# What this task involves
Starting at the line that contains "Instruction: Click EU size 40 cell", output each line through the end of the data exactly, and nothing more.

** Data for analysis follows **

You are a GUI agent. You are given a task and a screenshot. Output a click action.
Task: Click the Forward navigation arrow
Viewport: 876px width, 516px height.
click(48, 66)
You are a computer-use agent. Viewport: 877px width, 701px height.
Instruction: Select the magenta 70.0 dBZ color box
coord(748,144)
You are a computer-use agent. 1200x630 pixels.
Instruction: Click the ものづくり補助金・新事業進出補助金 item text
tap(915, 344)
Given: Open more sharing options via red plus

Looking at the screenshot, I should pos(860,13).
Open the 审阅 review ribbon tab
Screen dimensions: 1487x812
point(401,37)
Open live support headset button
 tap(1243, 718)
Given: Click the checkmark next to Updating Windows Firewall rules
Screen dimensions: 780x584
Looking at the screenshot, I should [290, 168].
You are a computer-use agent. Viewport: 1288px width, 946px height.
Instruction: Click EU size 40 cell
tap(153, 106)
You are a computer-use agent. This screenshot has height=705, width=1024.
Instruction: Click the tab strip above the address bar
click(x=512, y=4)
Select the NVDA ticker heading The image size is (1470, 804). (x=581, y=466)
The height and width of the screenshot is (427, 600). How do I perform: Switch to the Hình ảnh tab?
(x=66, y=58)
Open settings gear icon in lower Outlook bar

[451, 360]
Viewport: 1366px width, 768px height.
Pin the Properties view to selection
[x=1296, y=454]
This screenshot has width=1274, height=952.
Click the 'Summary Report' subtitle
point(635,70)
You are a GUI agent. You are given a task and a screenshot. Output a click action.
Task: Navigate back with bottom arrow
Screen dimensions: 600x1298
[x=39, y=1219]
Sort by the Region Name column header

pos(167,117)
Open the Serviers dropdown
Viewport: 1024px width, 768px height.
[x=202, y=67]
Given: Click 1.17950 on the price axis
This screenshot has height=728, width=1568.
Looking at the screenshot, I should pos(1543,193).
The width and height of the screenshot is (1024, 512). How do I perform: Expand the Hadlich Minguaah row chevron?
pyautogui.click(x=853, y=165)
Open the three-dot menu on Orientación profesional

** End of Data for analysis **

# Exercise output
Instruction: Click EU size 40 cell
tap(153, 106)
You are a computer-use agent. This screenshot has height=705, width=1024.
Instruction: Click the tab strip above the address bar
click(x=512, y=4)
Select the NVDA ticker heading The image size is (1470, 804). (x=581, y=466)
The height and width of the screenshot is (427, 600). How do I perform: Switch to the Hình ảnh tab?
(x=66, y=58)
Open settings gear icon in lower Outlook bar

[451, 360]
Viewport: 1366px width, 768px height.
Pin the Properties view to selection
[x=1296, y=454]
This screenshot has width=1274, height=952.
Click the 'Summary Report' subtitle
point(635,70)
You are a GUI agent. You are given a task and a screenshot. Output a click action.
Task: Navigate back with bottom arrow
Screen dimensions: 600x1298
[x=39, y=1219]
Sort by the Region Name column header

pos(167,117)
Open the Serviers dropdown
Viewport: 1024px width, 768px height.
[x=202, y=67]
Given: Click 1.17950 on the price axis
This screenshot has height=728, width=1568.
Looking at the screenshot, I should pos(1543,193).
The width and height of the screenshot is (1024, 512). How do I perform: Expand the Hadlich Minguaah row chevron?
pyautogui.click(x=853, y=165)
Open the three-dot menu on Orientación profesional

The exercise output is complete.